Vor dem Beginn der Pressekonferenz mit dem Heiligen des argentinischen Fußballs im Münchner Hotel Mandarin Oriental wird schließlich begründet, warum er nicht pünktlich erscheinen kann. Er muss noch duschen.
Es sprechen viele Gründe dafür, Maradona für einen Witz mit Kugelbauch zu halten. Als Spieler war er Weltmeister und Vizeweltmeister, und selbst die Konkurrenz im Ringen um den Übergrößenpokal (Franz Beckenbauer und weitere) raunt, er sei wahrscheinlich der Beste gewesen, der jemals einen Ball berührt hat.
Maradona ist aber auch der Kokser, der Kumpel Fidel Castros, der Mann, der sich den Magen verkleinern ließ und auf Intensivstationen heimisch zu werden drohte. Jetzt ist er Trainer der argentinischen Nationalelf, ein Trainer, der den heimischen Pressevertretern nach der spät geglückten Qualifikation für die WM verkündet hat, sie könnten ihm einen… Und der auf dem Platz Zigarre raucht, wie in München zu beobachten war.
80 Prozent des WM-Kaders steht
Ein Witz ist Maradona vielleicht dennoch nicht.
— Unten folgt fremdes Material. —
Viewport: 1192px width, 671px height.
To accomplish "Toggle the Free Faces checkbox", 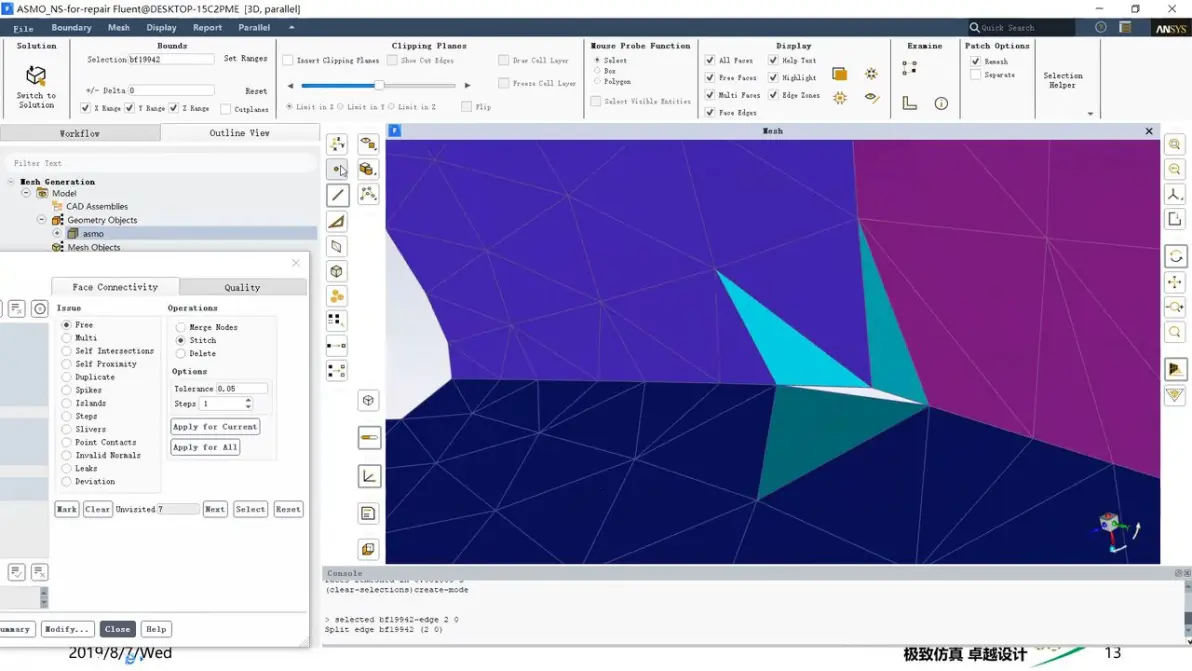I will click(x=709, y=78).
Oder kann es als Witz ausgelegt werden, dass er in seiner nicht einmal anderthalbjährigen Amtszeit mehr als 100 Spielern den Eintritt in den Kreis der Nationalelf verschaffte? In Argentinien haben ihn die Journalisten dafür gegeißelt. Aber Maradona hat in München erklärt: „Ich möchte, dass es eine Erneuerung gibt.“ Und er hat auch festgestellt, 80 Prozent seines Kaders für die WM habe er nun beisammen.
Diese Mannschaft, ihr Kern, ist eine Ansammlung von Spielern der Extraklasse, vom begnadeten Lionel Messi bis zum zur rabiaten Sachlichkeit neigenden Kapitän Javier Mascherano. Sie könnte eine Macht sein, selbst dann, wenn ihr Trainer ein Witz wäre. Ein Witz mit Botschaft allerdings. „Ich möchte, dass Argentinien neue WM-Helden bekommt“, hat der frisch geduschte Maradona gesagt. Die Begegnung mit den Deutschen ist für ihn also nur eine weitere Station auf dem Weg dahin, wo es wichtig wird. Ganz normal.
Wie für Joachim Löw, den Bundestrainer und Raucher, der signalisiert hat, dass ihm die Freiheiten, die das Traineramt in Argentinien gewährt, behagen könnten.